Eating uncooked tofu may not sound familiar to you. But the unique, subtle and slightly bitter flavor makes fresh uncooked or lightly-blanched tofu a popular appetizer in China.
I was never able to restrain myself from quickly tossing a few, or not so few, raw tofu cubes from the chopping board into my mouth when my mum prepared tofu dishes. I still remember how my guilty conscience was, awakening at the family dinning table amid the perpetual regret of “we should have bought more tofu”, but gone out of the window upon the smell of fresh tofu in the kitchen the next day.
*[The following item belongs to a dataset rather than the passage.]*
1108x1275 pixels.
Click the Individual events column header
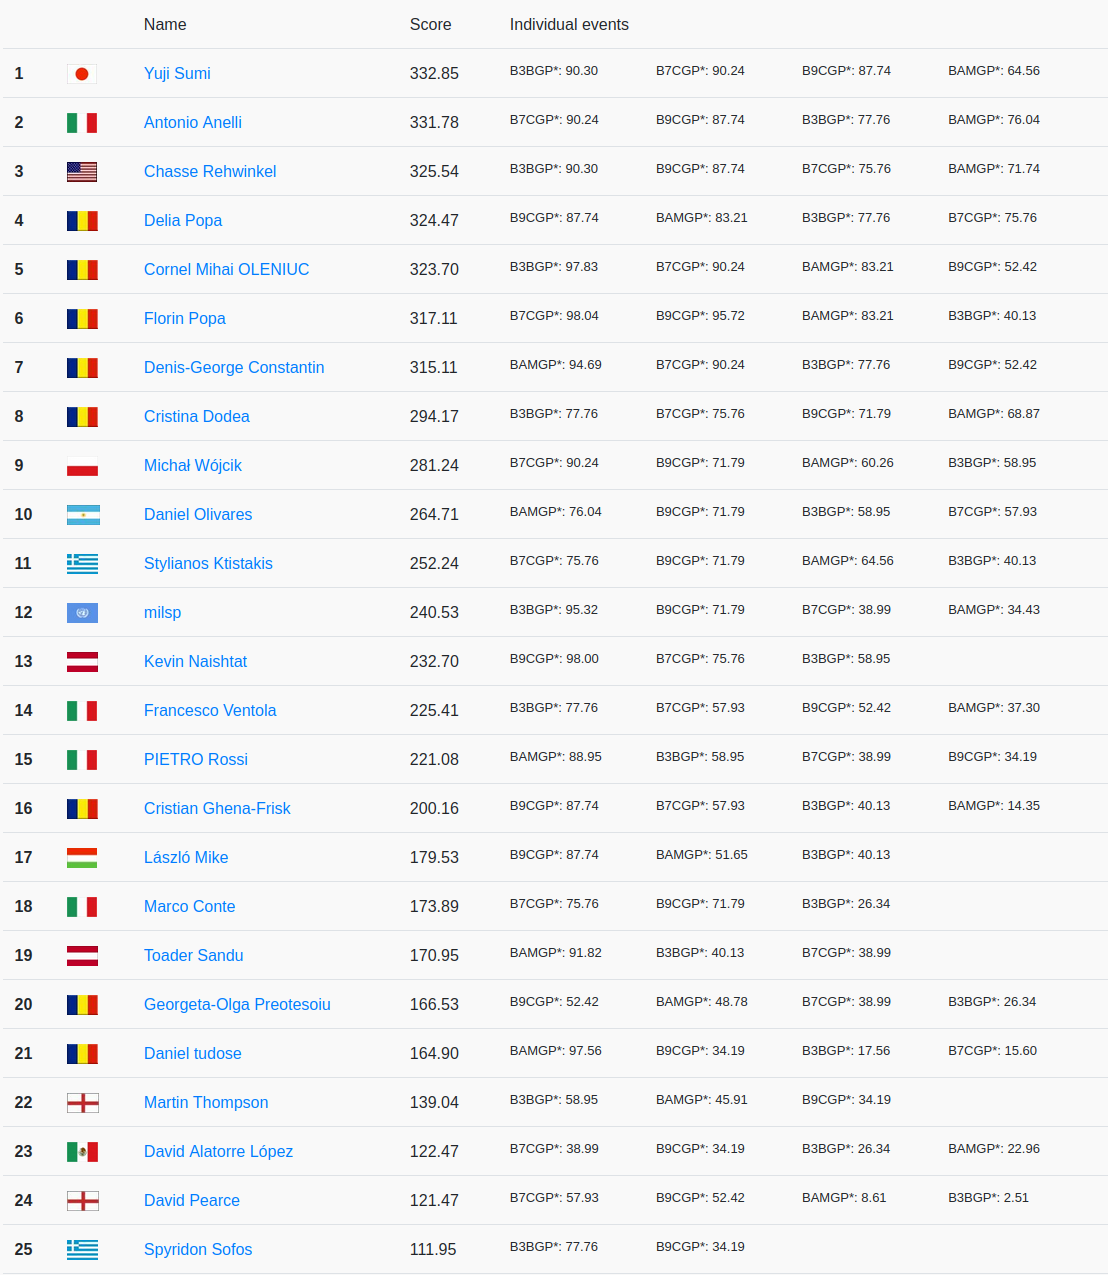569,25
For this dish, you need fresh tofu made within 24 hours, which may be hard to find outside China or Japan. However it is perfectly fine to use newly packed supermarket tofu. Cut the tofu into cubes then lightly blanch it before making this salad. Blanching also tones down the bitterness, which many find more desirable. I have found my fresh tofu guy at our local Saturday market whose tofu is made the night before. I am feeling very lucky to be able to make this dish just the way I always had!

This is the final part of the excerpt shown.